Huskee is Rolling Out its Reusable-Cup-Swapping Program for Cafes - via Daily Coffee News
Reusable cup deposit schemes are becoming ever more popular, which is excellent news considering the fact that most normal people don’t carry their own coffee cup with them at all times. This very roundup reported on a similar scheme in Berkeley just last week!
Huskee, maker of the coffee-cup-made-from-coffee, has launched their own version through a network of partner cafes and chains around the world.
Similar to most other cup-swap schemes, the Huskee version involves cafes buying a bunch of the rather attractive cups, and handing them out. The customers then, hopefully, return them to any participating location to get washed and reused.
As one example, in Boise, Idaho, several cafes have grouped together to offer the program on a larger scale, and plenty of other small chains are also participating across the country.
While it’s hard to find out exactly what Huskee cups are made of, the Daily Coffee News article says that they’re composed of “up to” 50% coffee husk waste collected during processing. The other 50-ish%? Er, plastic. Post-consumer polypropylene, but still plastic. (Huskee does say that their cups are recyclable.)

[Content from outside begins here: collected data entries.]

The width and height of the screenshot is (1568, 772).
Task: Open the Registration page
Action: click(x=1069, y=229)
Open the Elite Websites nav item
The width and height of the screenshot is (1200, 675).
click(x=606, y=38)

Anyway. Drop in the trash can as it might be (the number of disposable cups being sent to landfill every year from Starbucks alone is 6 billion) but at the very least it’s educating consumers about coffee waste and encouraging interest in the circular economy, something that will become ever more important as the world continues to burn and our leaders do nothing about it.
Illy Has Created the Ultimate Coffee-Lovers’ Retreat in Italy—and It’ll Only Set You Back $100,000 - via Robb Report
Yes, you read that right. You can pay illy $100,000 to take part in the Ultimate Italian Coffee Package wherein they fly you to Italy to, well, learn about coffee and eat food.
The trip fittingly starts in San Francisco, where you’ll take part in a coffee seminar before “jumping on your very own private jet en route to Italy’s coffee capital Trieste.”
Cool.
Here you’ll “tour the illy headquarters, dabble in mixology and latte art while mingling with coffee experts and members of the illy family.”
Then there’s some Michelin-starred blah blah and staying at a fancy resort.
Worth $100,000?
Maybe if you’re Jeff Bezos, who has so much money he is literally going to space just to spend it.
In its defense, the article does go into the coffee price crisis in some detail, talking about the pressures on farmers from all sides and the steps some are taking to alleviate the problems. It’s just the bit about Starbucks wanting to help that smacks of disingenuousness.
“We...feel compelled,” says Michelle Burns, Senior Vice President of Coffee and Tea for Starbucks Corporation, “to look at what else we can do.”
The article is full of vague sentences like “Companies like Starbucks do pay more for beans, but only beans that are properly processed” and “The company has long been an industry leader in paying above-market rates”.
Oh and this one: “The company recently made relief payments to its farmers in Guatemala, Nicaragua, El Salvador and Mexico.”
Great. How much? How was it allocated? Were there strings attached? The article gives no details about any of it, although this line—”Starbucks does pay above-market rates, but the company has repeatedly declined to reveal exact numbers”—is pretty indicative of the whole sham.
Is coffee good for you?
Well.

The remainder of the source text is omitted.